[Collected data entries]
□ □ □ □

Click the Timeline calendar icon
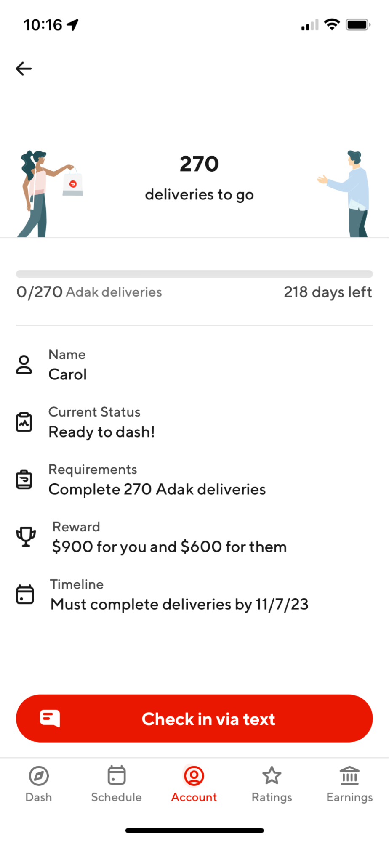This screenshot has width=389, height=841. [25, 594]
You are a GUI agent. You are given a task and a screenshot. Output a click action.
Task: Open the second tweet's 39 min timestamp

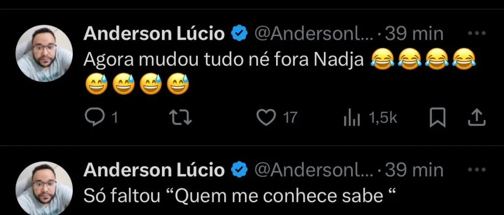413,170
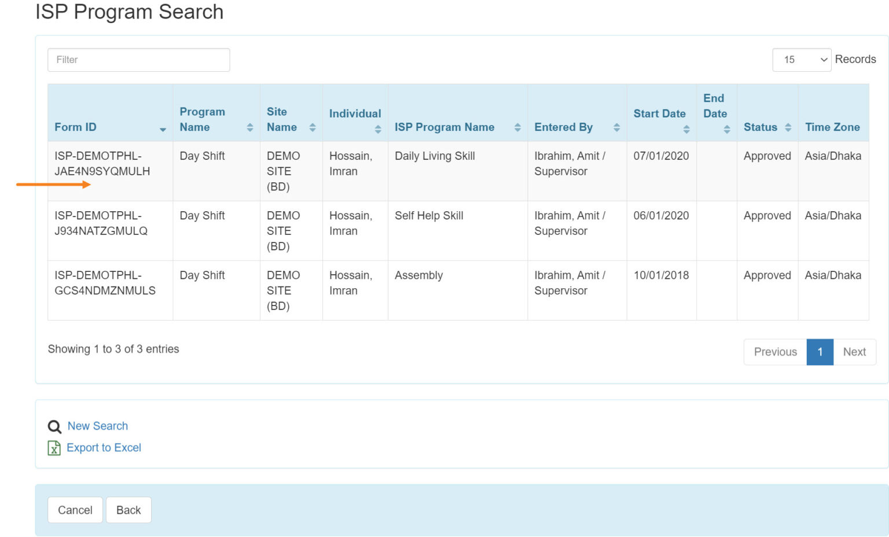Screen dimensions: 889x537
Task: Open the New Search link
Action: pyautogui.click(x=97, y=426)
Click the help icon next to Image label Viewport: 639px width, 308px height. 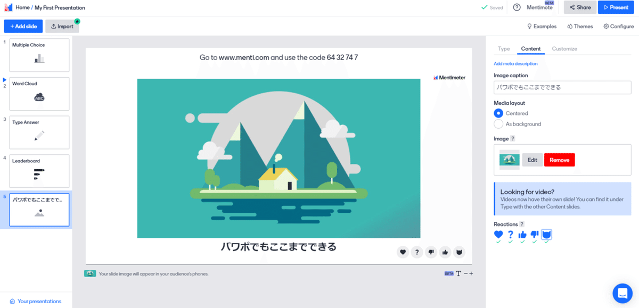pyautogui.click(x=513, y=139)
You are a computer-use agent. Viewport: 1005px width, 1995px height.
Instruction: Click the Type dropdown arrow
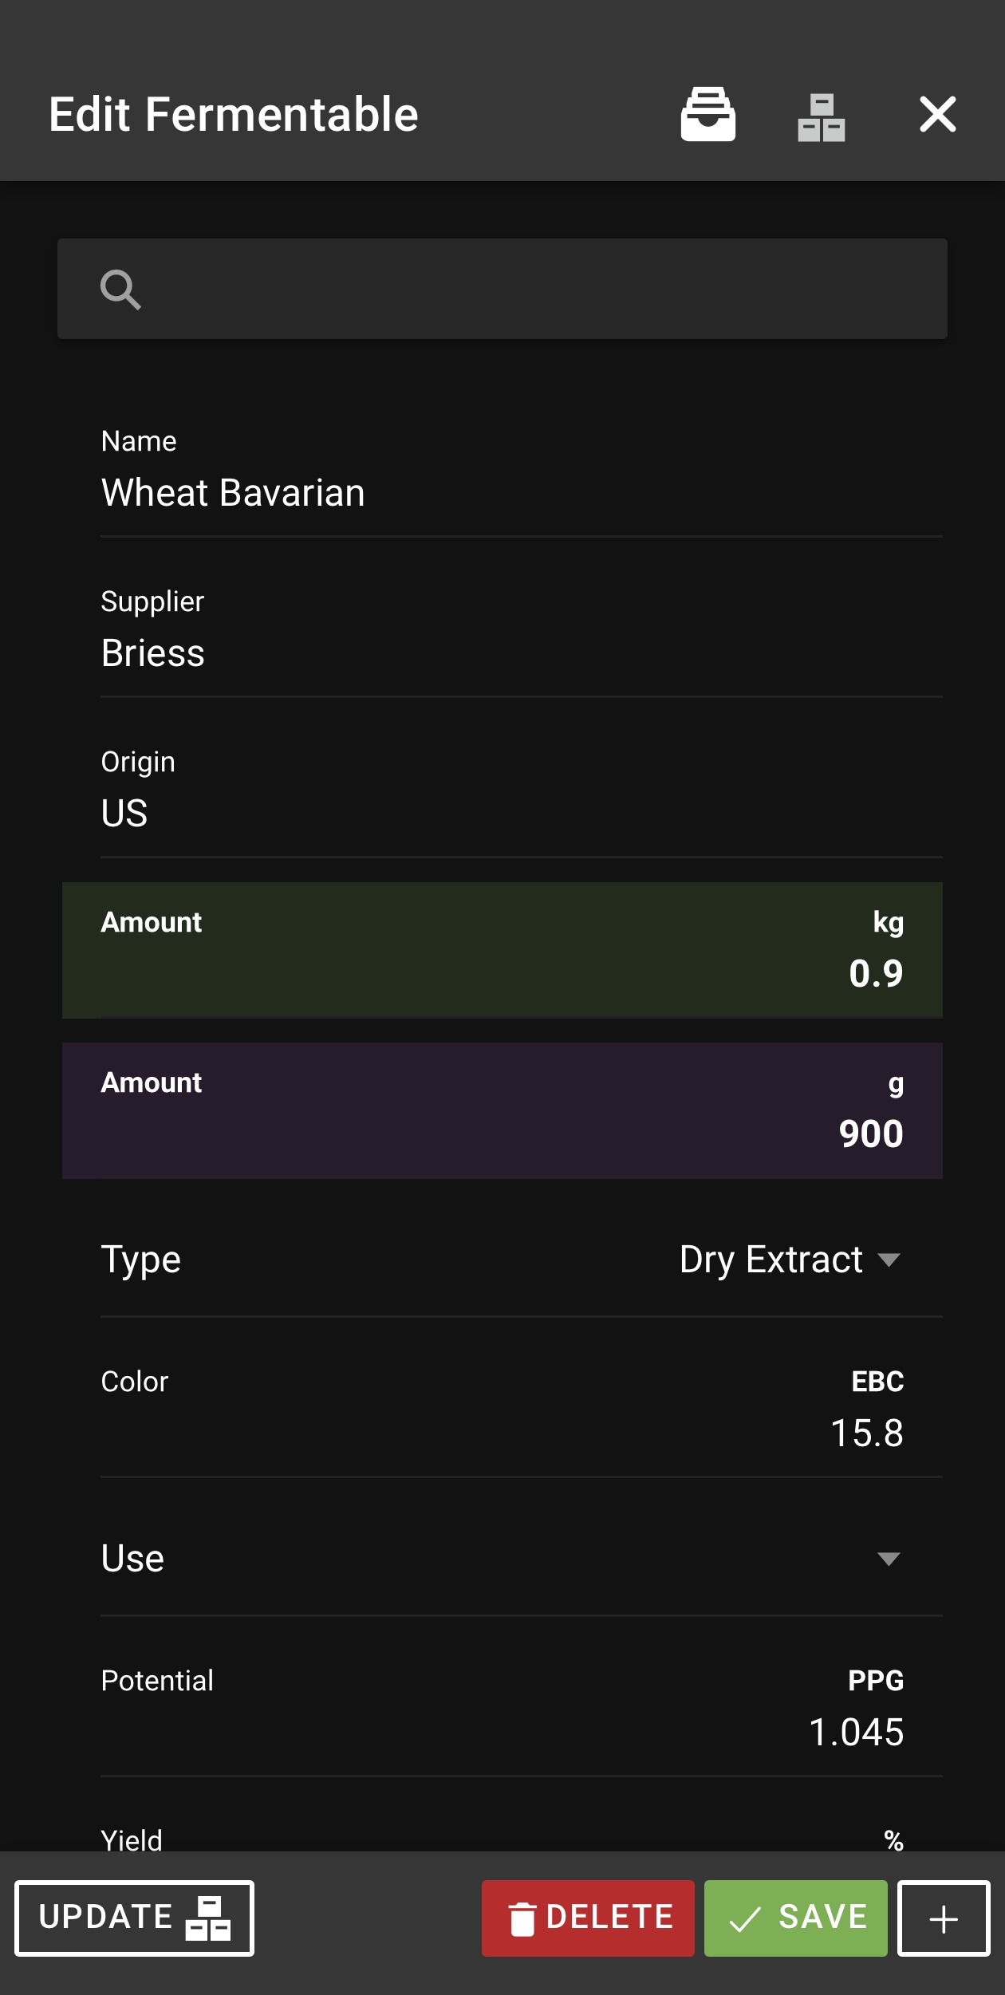point(889,1260)
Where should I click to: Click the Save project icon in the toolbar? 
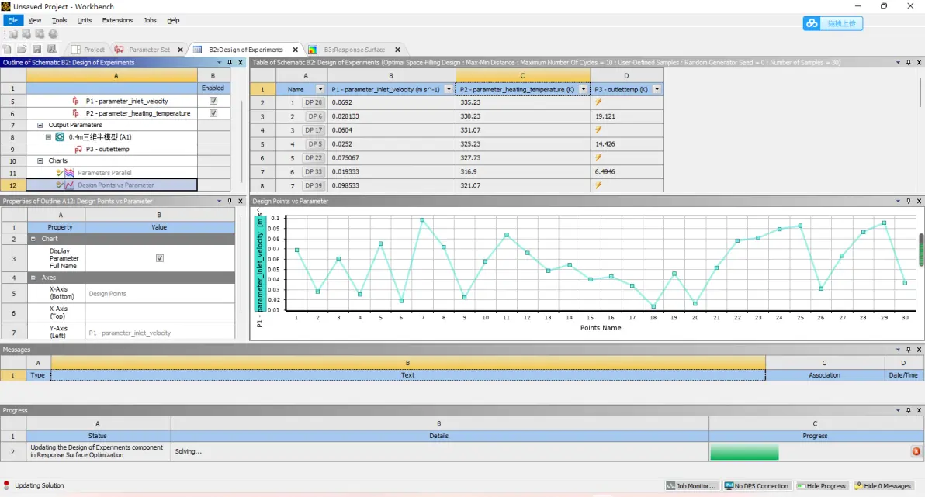coord(36,50)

□ □ □ □

» WHAT THIS TASK INVOLVES
A complete answer lists each line of the data that holds the word "agent".

» EXERCISE RESULT
You are a GUI agent. You are given a task and a screenshot. Output a click action.
You are a computer-use agent. Viewport: 1005px width, 1995px height.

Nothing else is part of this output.